I have confronted the racism denial so staunchly held by so many with allegories that illustrate four key messages: 1) racism exists; 2) racism is a system; 3) racism saps the strength of the whole society; and 4) we can act to dismantle racism.
Professor Camara Phyllis Jones
13 February 2023
Professor Camara Jones joins new global commission to address racism in health
The O’Neill-Lancet Commission seeks to identify anti-racist strategies to improve health around the world.
Professor Camara Phyllis Jones, an expert in anti-racism in health and a Leverhulme Visiting Professor at King’s, is one of five US experts to recently join a new global commission, formed to address racism and structural discrimination in health.
The three-year Commission will promote anti-racist strategies and actions that will reduce barriers to health and wellbeing facing communities on the basis of race, ethnicity, tribe, caste, gender identity or expression, sexual orientation, ability, class, geography or religion.
Recognising that racism, rather than race, creates and maintains unjust and available health inequities in countries around the world, it will investigate specific outcomes seen across countries and consult communities to understand their causes and impact.
The Commission will also set out to examine and challenge current global health governance systems and structures, as it recognises that global health financing and foreign aid between colonial powers and formerly colonised regions are shaped by the legacy of these relationships.

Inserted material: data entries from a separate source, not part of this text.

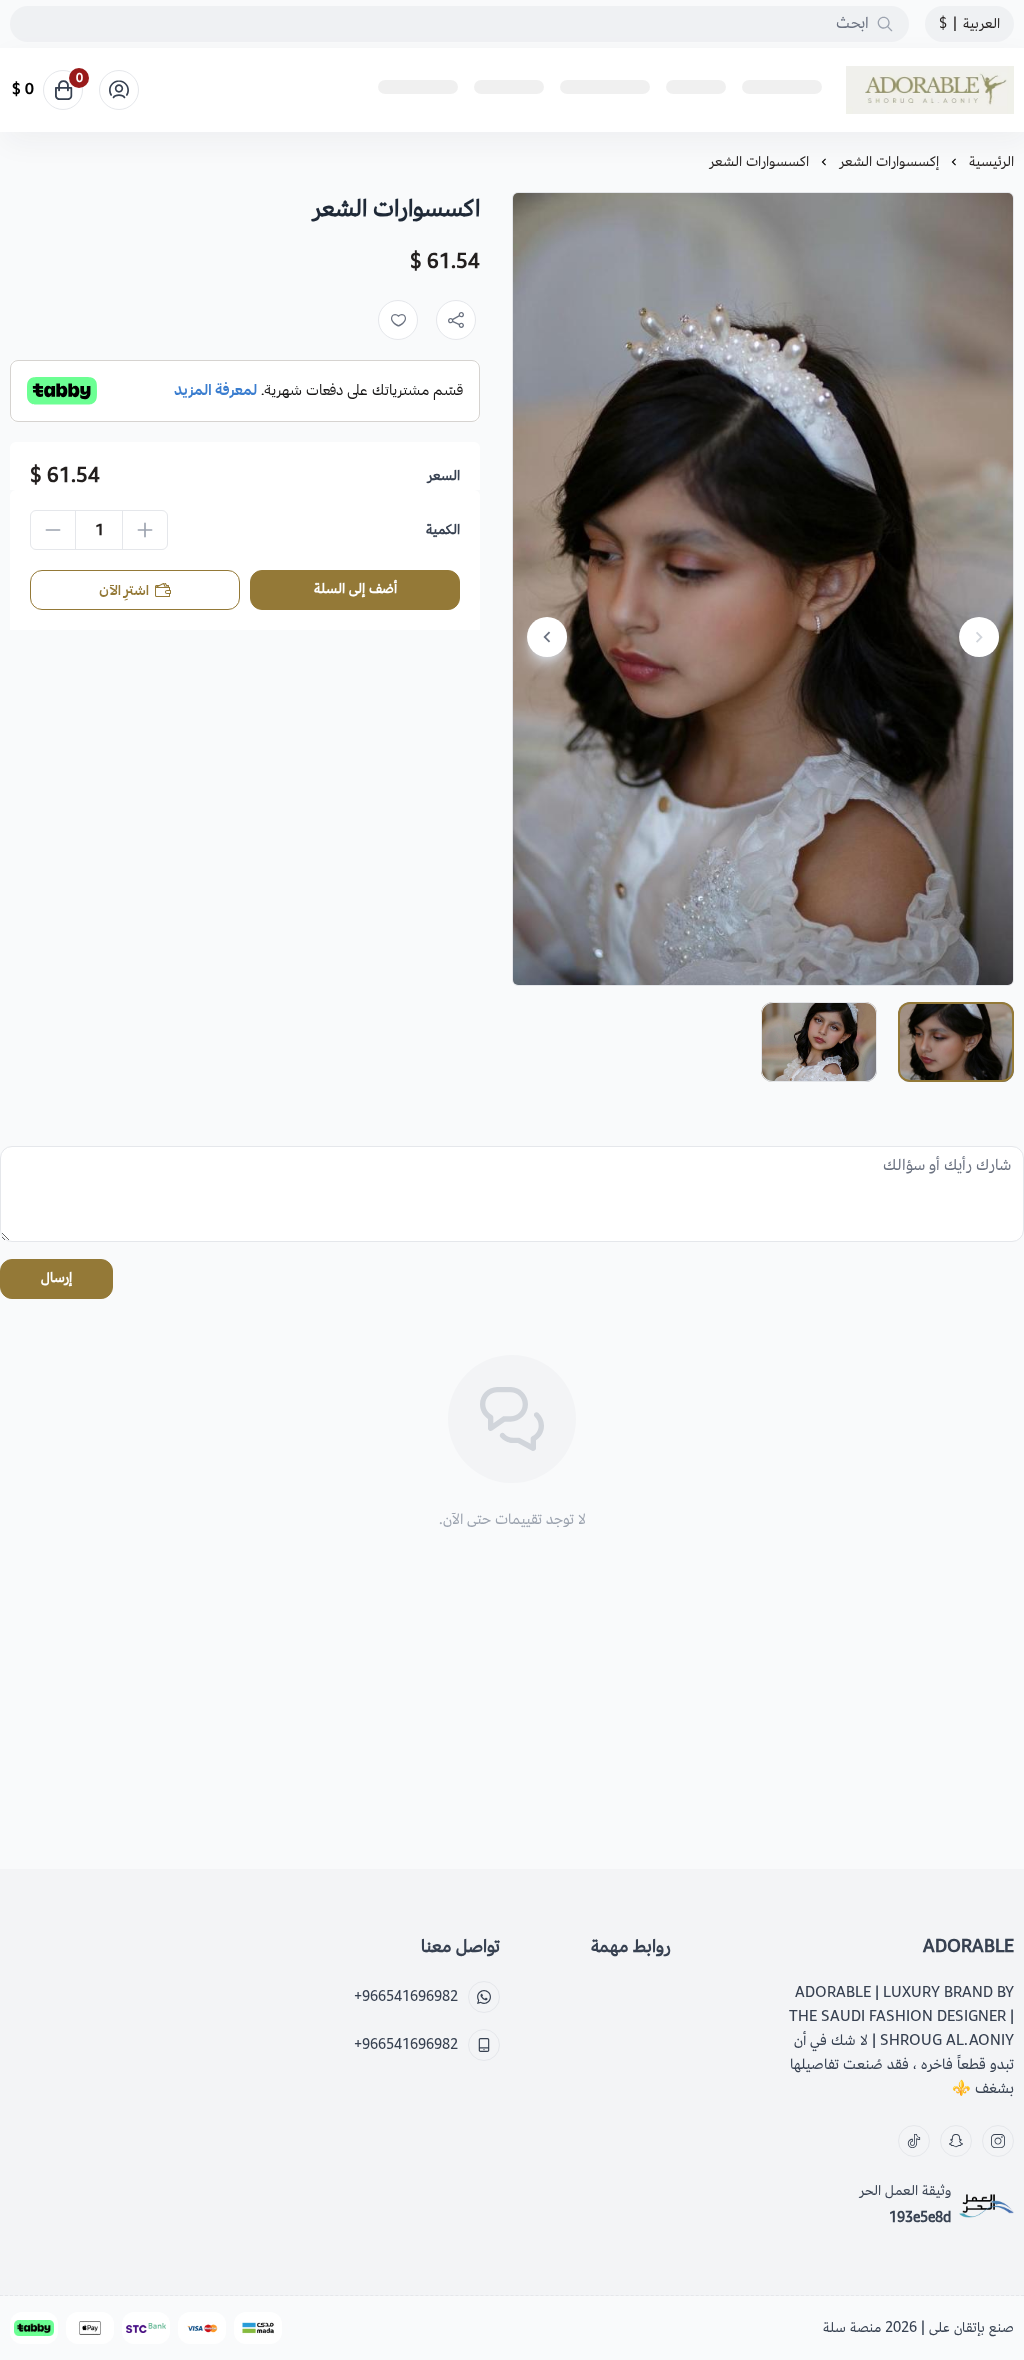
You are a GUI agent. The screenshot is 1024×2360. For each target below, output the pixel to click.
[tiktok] (914, 2141)
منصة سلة (852, 2327)
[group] (763, 589)
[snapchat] (956, 2141)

Professor Camara Phyllis Jones, MD, MPH, PhD is a family physician, epidemiologist and Past President of the American Public Health Association, whose work focuses on naming, measuring and addressing the impacts of racism on the health and wellbeing of the United States and the world.
She is celebrated for her allegories on "race" and racism, teaching stories which illuminate topics that are otherwise difficult for many people to understand or discuss.

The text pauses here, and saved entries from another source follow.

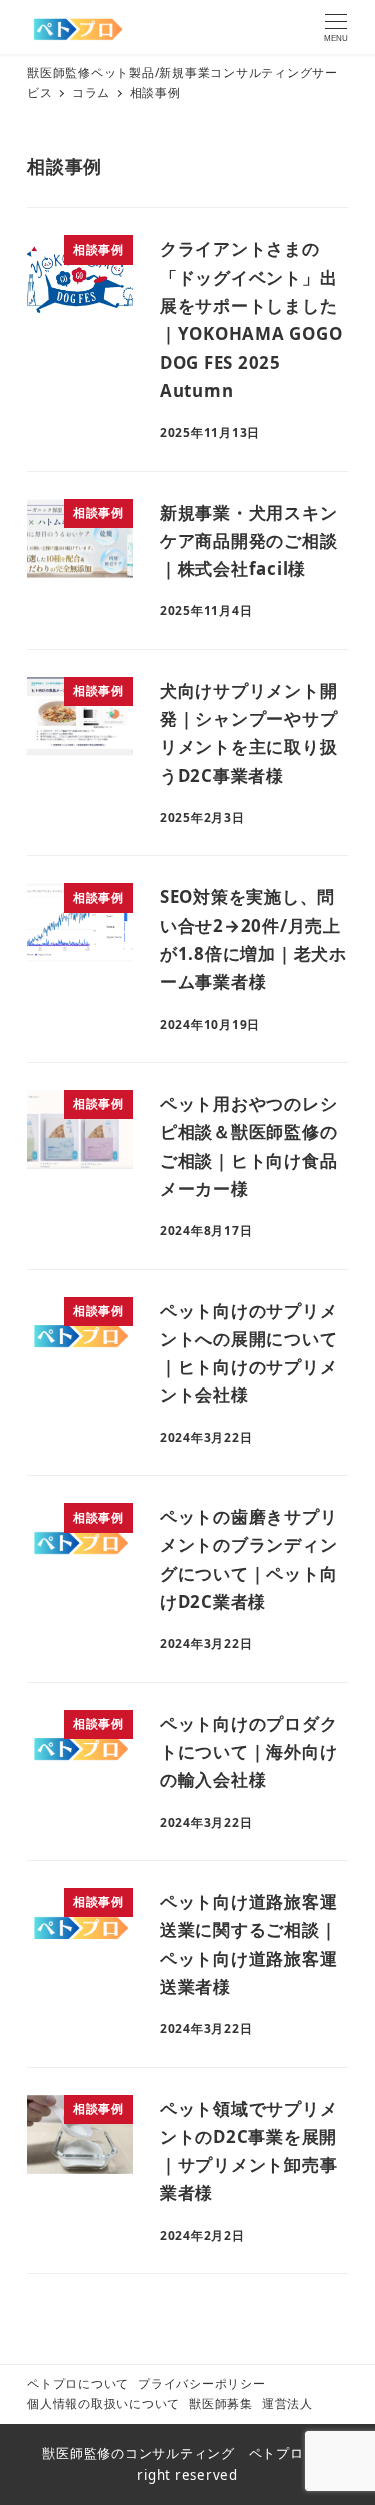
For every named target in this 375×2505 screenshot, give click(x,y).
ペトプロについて (78, 2383)
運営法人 (287, 2403)
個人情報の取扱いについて (103, 2403)
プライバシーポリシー (202, 2383)
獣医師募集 (221, 2403)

Professor Camara Phyllis Jones: “I look forward to learning from work on ‘race’, racism and anti-racism that is going on across the globe. And then I hope that we will link these efforts, because collective action is power.”
Professor Jones is currently a Leverhulme Visiting Professor in the Department of Global Health & Social Medicine at King's, spending the 2022-2023 academic year focused on building research capacity in anti-racism and health.
The Commission, titled O’Neill-Lancet Commission on Racism, Structural Discrimination and Global Health, includes 20 experts from across the globe, spanning across academic, medicine, law and civil-society leaders, and aims to bridge work on public health, racial discrimination, law, human rights and public policy.